(Stored data entries)

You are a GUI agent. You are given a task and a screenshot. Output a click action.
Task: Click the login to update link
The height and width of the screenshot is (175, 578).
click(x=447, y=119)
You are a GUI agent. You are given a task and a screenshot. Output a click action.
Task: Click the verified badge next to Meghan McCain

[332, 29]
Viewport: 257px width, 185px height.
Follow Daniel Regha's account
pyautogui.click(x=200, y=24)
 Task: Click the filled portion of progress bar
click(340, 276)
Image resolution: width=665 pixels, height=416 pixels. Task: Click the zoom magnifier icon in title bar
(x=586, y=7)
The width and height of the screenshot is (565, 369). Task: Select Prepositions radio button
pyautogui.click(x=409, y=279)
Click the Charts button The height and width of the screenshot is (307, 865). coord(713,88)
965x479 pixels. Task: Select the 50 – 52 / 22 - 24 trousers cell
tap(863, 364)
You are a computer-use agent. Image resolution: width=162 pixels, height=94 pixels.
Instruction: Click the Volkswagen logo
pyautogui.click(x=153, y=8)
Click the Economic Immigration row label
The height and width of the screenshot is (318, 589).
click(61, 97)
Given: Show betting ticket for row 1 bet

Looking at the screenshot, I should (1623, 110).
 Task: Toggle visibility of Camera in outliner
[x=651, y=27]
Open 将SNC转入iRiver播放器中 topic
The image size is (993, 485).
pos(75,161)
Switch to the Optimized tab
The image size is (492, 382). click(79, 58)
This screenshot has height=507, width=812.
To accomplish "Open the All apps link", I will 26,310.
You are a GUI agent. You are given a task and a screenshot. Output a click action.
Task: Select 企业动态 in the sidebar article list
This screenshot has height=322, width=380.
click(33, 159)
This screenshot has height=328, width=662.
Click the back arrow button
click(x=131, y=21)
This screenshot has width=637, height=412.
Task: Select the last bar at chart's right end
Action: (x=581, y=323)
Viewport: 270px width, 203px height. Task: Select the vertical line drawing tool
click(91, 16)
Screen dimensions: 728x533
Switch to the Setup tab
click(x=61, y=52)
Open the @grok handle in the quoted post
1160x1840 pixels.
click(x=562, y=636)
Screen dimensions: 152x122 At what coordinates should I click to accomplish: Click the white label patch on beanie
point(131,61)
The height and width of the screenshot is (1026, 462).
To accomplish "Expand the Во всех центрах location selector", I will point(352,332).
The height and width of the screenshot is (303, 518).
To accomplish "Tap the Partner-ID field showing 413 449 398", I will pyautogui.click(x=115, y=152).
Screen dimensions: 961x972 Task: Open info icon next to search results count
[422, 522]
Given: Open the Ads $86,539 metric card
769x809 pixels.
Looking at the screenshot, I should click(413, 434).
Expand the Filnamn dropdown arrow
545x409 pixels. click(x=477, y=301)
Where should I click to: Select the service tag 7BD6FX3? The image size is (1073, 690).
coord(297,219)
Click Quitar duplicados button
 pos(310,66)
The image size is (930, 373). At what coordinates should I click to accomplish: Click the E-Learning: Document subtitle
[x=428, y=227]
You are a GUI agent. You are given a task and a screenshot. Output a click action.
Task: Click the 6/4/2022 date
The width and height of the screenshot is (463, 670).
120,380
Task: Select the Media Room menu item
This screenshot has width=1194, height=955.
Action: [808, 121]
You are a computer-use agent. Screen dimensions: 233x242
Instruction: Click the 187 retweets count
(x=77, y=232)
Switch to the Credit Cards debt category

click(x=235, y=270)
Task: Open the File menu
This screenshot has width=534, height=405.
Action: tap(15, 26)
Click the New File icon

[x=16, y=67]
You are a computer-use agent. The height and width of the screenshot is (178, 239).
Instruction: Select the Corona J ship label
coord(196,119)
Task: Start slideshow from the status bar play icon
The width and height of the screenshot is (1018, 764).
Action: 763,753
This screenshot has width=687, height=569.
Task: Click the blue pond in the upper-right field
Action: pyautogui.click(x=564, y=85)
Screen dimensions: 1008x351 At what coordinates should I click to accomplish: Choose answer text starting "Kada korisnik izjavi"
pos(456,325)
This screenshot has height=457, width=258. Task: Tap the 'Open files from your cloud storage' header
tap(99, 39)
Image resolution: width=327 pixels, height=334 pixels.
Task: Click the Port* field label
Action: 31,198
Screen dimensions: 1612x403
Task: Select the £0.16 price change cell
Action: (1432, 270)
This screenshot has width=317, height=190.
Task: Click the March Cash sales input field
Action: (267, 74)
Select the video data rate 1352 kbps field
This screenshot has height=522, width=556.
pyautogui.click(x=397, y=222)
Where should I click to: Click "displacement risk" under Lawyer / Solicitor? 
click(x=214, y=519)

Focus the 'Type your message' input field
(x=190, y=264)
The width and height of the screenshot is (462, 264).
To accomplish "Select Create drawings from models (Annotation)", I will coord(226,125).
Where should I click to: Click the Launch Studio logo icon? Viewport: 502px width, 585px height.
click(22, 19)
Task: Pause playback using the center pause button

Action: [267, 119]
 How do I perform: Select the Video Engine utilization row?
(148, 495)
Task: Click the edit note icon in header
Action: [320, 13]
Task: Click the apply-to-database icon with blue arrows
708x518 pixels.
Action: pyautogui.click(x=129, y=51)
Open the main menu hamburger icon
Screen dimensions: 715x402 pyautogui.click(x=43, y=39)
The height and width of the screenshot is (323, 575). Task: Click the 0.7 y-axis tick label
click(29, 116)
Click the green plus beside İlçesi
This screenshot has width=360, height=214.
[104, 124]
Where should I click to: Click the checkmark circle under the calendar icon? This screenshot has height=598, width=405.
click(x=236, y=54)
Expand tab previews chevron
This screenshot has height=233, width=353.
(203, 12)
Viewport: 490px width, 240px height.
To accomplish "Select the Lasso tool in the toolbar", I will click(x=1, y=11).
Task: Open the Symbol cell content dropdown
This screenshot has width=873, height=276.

• [TASK INSTRUCTIONS]:
Copy out every line above where "will" is present.

• [RESULT]:
To accomplish "Open the All apps link", I will 26,310.
To accomplish "Expand the Во всех центрах location selector", I will point(352,332).
To accomplish "Tap the Partner-ID field showing 413 449 398", I will pyautogui.click(x=115, y=152).
To accomplish "Select Create drawings from models (Annotation)", I will coord(226,125).
To accomplish "Select the Lasso tool in the toolbar", I will click(x=1, y=11).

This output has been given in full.